Datalad not downloading to NFS mount ("notneeded"). Works on local dir

I’m having some confusing issues getting data with datalad. I’ve used datalad on our server before to grab openneuro datasets (albeit a dataset with a much smaller number of files), so I’m not sure if the problem is related to this specific repo, with many files, or if something changed on our servers.

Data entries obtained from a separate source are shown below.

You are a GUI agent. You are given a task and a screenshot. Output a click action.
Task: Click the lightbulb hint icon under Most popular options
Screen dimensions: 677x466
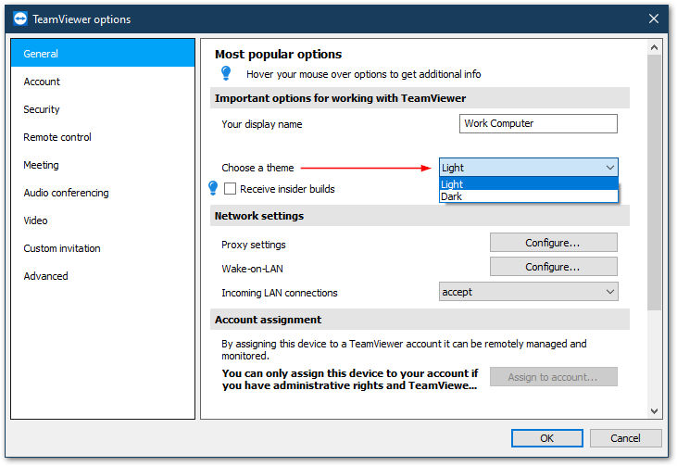[226, 73]
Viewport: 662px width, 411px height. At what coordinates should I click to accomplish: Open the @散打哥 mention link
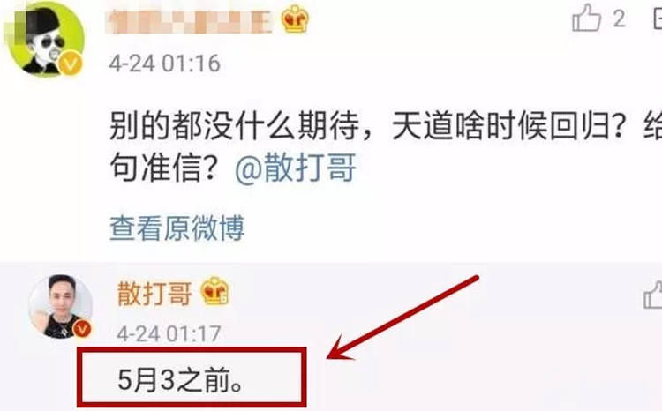click(x=296, y=168)
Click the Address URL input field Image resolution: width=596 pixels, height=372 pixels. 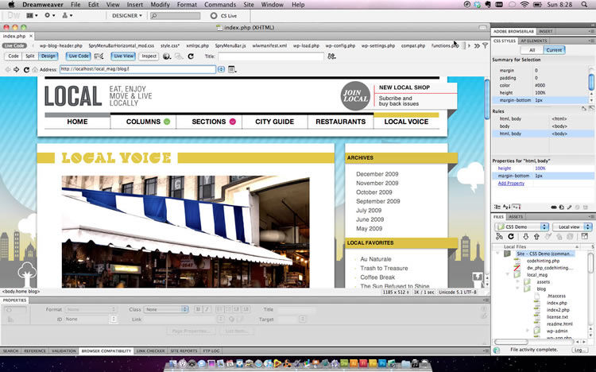click(137, 69)
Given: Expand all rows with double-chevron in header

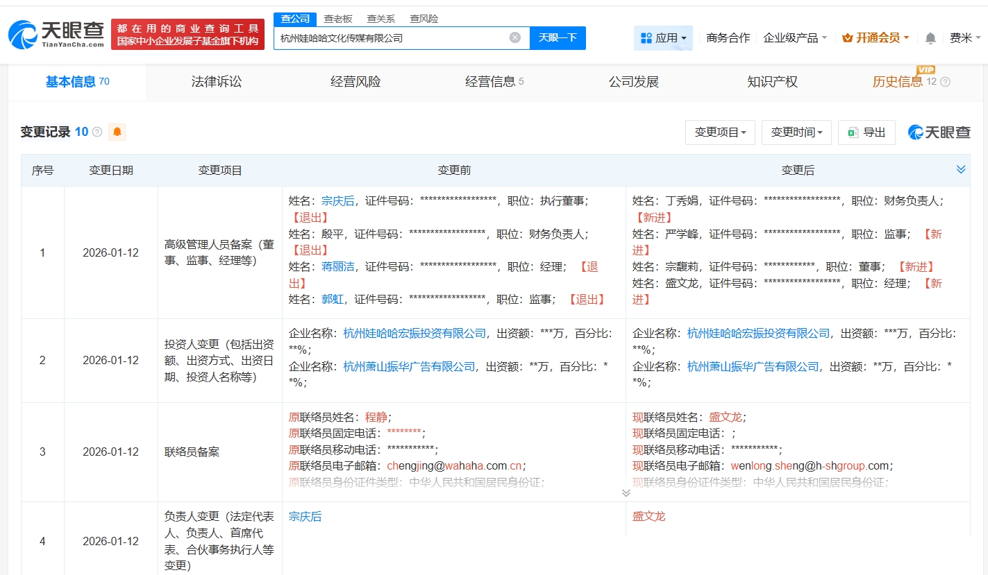Looking at the screenshot, I should [961, 169].
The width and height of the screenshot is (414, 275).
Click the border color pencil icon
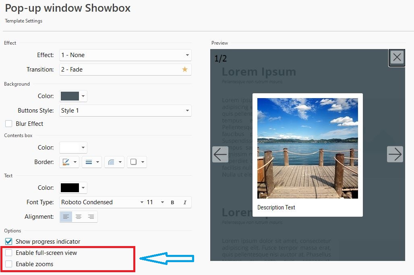click(x=66, y=162)
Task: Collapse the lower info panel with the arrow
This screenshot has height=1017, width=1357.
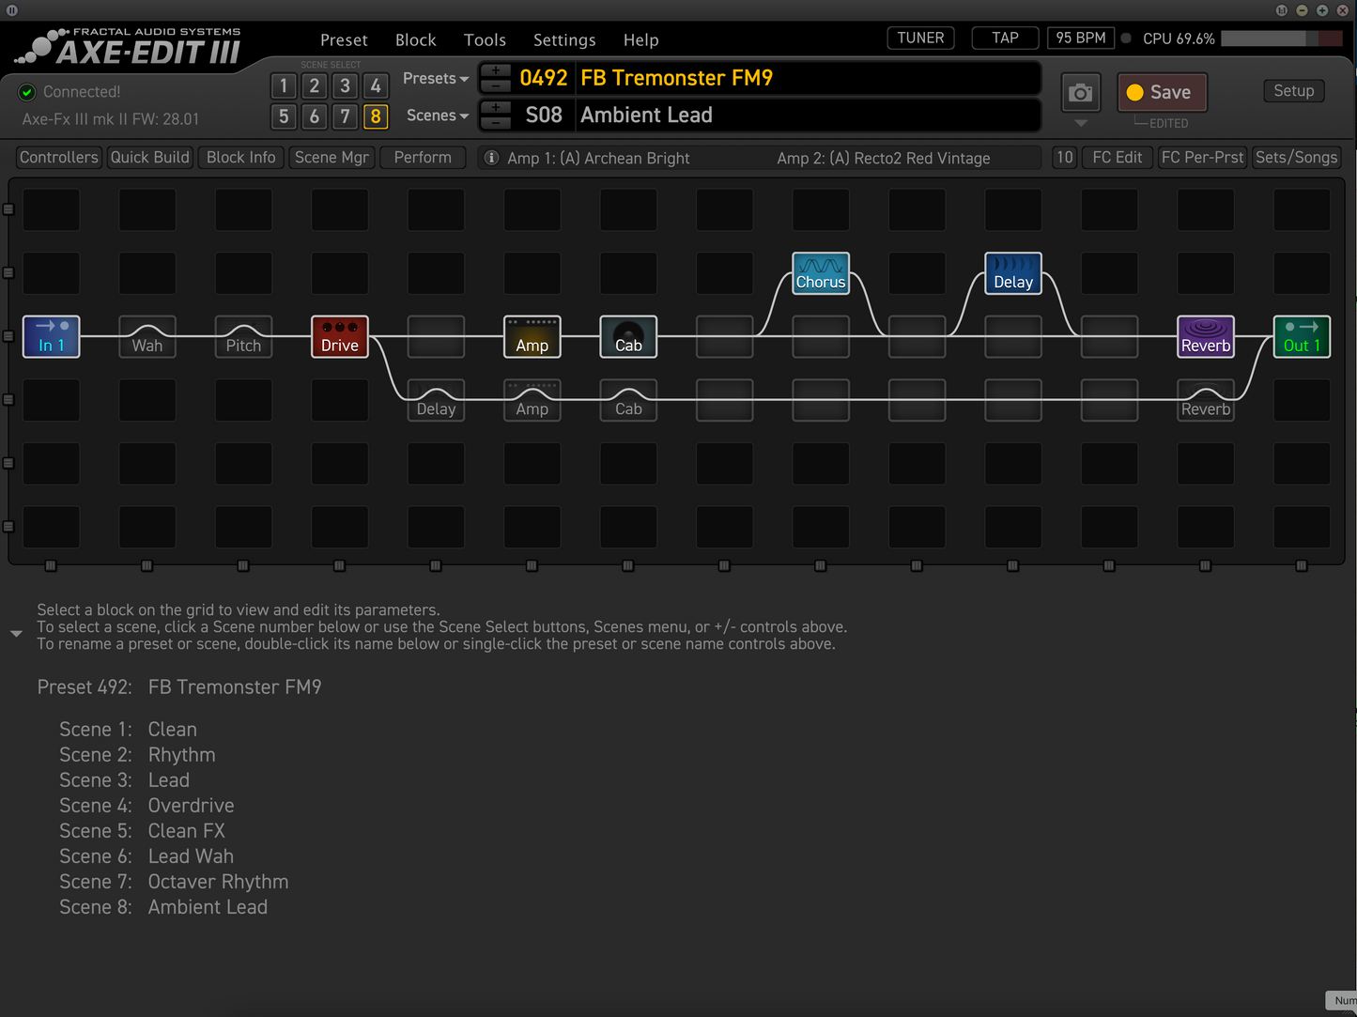Action: click(16, 633)
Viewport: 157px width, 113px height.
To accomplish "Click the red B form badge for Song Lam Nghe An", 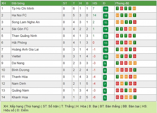I will pos(134,22).
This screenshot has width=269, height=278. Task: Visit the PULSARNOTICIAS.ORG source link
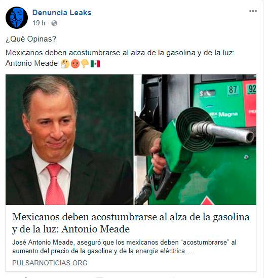click(x=50, y=263)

I can clone the repo, though I get a message about config file download failure:

$ datalad clone https://github.com/ReproBrainChart/HBN_CPAC.git
[INFO   ] Remote origin not usable by git-annex; setting annex-ignore                                                                                                                                                                                
[INFO   ] https://github.com/ReproBrainChart/HBN_CPAC.git/config download failed: Not Found                                                                                                                                                          
[INFO   ] RIA store unavailable. -caused by- file:///cbica/comp_space/RBC/tmp_dir/output_ria/ria-layout-version not found, self.ria_store_url: ria+file:///cbica/comp_space/RBC/tmp_dir/output_ria, self.store_base_pass: /cbica/comp_space/RBC/tmp_dir/output_ria, self.store_base_pass_push: None, path: <class 'pathlib.PosixPath'> /cbica/comp_space/RBC/tmp_dir/output_ria/ria-layout-version -caused by- [Errno 2] No such file or directory: '/cbica/comp_space/RBC/tmp_dir/output_ria/ria-layout-version'                                                                                                                                                                                                                                              
[INFO   ] RIA store unavailable. -caused by- file:///cbica/comp_space/RBC/tmp_dir/input_ria/ria-layout-version not found, self.ria_store_url: ria+file:///cbica/comp_space/RBC/tmp_dir/input_ria, self.store_base_pass: /cbica/comp_space/RBC/tmp_dir/input_ria, self.store_base_pass_push: None, path: <class 'pathlib.PosixPath'> /cbica/comp_space/RBC/tmp_dir/input_ria/ria-layout-version -caused by- [Errno 2] No such file or directory: '/cbica/comp_space/RBC/tmp_dir/input_ria/ria-layout-version'                                                                   

When I use “datalad get”, I get a “notneeded” message, and nothing is downloaded:

$ datalad get cpac_RBCv0/sub-NDARTB661TVR/ses-HBNsiteCBIC/func/sub-NDARTB661TVR_ses-HBNsiteCBIC_task-rest_run-?_atlas-Schaefer2018p200n17_space-MNI152NLin6ASym_reg-aCompCor_desc-PearsonNilearn_correlations.tsv
action summary:
  get (notneeded: 2)

I’m running this on an NFS mount, so I’m not sure if that’s causing the problem (though again it worked on other datasets). If I datalad clone to a local scratch directory, I get the same config download failure message, but when I datalad get it does download eventually after a long initial “hang”. I get why NFS might slow things down, but I’m confused why I would get a “notneeded” message, as though the file already exists.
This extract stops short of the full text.